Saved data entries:
»»
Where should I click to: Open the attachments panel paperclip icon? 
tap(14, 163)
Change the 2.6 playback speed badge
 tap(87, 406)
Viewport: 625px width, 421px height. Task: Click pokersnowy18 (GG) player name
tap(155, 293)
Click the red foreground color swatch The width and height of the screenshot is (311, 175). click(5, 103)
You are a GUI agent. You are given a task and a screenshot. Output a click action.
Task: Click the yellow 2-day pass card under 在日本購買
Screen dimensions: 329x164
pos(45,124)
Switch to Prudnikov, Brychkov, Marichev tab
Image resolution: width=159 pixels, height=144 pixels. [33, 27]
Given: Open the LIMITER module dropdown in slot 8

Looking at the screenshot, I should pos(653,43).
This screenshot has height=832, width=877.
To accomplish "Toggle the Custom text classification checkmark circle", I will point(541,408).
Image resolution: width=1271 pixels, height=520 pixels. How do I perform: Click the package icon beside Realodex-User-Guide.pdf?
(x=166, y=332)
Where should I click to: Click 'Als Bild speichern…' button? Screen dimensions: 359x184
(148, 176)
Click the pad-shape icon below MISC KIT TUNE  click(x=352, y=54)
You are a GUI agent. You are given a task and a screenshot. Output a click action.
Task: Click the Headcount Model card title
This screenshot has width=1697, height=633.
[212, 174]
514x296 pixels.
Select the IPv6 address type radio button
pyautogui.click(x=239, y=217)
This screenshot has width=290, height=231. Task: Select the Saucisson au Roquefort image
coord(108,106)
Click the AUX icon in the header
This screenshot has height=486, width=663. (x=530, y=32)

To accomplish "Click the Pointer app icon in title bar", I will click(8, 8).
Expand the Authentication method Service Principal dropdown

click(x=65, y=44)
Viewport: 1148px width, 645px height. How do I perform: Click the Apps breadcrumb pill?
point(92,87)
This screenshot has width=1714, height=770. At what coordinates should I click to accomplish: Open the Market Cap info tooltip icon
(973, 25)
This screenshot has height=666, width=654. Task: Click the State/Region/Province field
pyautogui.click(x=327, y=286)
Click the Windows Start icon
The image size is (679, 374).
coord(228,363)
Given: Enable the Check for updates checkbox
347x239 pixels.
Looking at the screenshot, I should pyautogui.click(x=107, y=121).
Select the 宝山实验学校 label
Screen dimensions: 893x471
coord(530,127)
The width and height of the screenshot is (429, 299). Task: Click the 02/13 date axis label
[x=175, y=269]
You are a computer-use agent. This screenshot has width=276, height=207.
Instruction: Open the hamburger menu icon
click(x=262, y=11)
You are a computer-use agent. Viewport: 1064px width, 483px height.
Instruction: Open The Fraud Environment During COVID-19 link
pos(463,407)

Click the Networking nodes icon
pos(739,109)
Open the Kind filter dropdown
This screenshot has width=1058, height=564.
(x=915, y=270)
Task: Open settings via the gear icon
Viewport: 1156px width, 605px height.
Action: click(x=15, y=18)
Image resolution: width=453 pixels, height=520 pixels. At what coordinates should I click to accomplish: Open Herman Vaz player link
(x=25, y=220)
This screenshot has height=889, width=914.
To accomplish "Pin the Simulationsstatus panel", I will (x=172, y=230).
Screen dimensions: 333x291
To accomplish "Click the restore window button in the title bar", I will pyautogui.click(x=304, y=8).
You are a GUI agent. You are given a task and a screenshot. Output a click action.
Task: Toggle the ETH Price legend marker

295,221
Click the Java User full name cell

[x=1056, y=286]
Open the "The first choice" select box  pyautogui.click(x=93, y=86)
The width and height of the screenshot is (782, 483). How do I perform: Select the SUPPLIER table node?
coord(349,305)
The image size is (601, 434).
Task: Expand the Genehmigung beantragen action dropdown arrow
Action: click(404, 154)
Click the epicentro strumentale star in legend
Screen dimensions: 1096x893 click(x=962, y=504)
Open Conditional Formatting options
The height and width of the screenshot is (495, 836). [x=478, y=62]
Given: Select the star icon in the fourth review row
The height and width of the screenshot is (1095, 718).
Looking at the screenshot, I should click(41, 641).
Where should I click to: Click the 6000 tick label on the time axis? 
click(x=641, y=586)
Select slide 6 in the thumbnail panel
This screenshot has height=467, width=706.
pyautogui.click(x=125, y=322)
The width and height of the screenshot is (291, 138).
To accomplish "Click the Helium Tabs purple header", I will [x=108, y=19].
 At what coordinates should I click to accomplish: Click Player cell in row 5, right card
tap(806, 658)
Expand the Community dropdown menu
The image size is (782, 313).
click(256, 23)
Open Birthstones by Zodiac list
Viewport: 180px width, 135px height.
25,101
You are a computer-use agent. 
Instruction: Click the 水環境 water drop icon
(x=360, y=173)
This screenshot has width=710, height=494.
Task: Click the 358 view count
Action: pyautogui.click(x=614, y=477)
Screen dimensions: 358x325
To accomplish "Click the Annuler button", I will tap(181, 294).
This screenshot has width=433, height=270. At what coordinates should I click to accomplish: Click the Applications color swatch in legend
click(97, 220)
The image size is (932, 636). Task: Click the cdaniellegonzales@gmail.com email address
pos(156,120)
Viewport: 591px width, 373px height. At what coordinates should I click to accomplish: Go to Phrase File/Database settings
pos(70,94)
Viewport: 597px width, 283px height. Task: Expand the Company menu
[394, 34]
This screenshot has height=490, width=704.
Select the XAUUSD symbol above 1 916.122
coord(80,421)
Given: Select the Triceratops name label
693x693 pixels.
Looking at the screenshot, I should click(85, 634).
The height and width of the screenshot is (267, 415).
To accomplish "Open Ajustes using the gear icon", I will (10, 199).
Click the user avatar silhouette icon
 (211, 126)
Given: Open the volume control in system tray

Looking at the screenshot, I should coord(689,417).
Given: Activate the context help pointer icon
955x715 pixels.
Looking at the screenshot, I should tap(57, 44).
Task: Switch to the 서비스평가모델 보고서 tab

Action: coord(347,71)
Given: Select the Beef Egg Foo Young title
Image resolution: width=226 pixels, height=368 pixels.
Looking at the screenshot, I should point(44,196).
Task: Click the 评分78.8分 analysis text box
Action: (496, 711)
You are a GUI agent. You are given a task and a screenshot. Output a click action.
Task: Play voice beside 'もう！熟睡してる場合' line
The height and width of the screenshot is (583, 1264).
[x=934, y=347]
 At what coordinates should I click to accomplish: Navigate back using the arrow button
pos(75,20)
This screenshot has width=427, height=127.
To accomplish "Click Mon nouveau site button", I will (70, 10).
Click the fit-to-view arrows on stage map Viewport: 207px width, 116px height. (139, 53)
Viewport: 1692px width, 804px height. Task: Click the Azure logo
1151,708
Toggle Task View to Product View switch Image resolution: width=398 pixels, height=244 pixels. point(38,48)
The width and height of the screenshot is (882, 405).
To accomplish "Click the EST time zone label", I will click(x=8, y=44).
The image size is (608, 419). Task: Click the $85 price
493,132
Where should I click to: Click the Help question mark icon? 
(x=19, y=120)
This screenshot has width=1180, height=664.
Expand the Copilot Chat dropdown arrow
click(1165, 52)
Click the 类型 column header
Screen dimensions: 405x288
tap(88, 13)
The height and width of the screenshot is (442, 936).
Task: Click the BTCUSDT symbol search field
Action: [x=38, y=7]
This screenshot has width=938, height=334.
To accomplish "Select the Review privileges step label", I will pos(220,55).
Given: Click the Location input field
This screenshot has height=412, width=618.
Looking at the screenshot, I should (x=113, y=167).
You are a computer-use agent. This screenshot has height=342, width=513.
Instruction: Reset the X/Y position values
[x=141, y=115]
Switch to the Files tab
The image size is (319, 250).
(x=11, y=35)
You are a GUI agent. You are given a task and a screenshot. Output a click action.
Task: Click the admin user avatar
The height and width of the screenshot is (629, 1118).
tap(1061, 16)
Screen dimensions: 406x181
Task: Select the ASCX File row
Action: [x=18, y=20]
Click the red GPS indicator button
««
## Requirement
Go through the entries and return each line where the word "computer" occurs.

## Reply to the exercise
You are a computer-use agent. This screenshot has width=276, height=207.
You are a computer-use agent. Viewport: 1064px width, 483px height.
You are a computer-use agent. 
You are a computer-use agent. This screenshot has height=342, width=513.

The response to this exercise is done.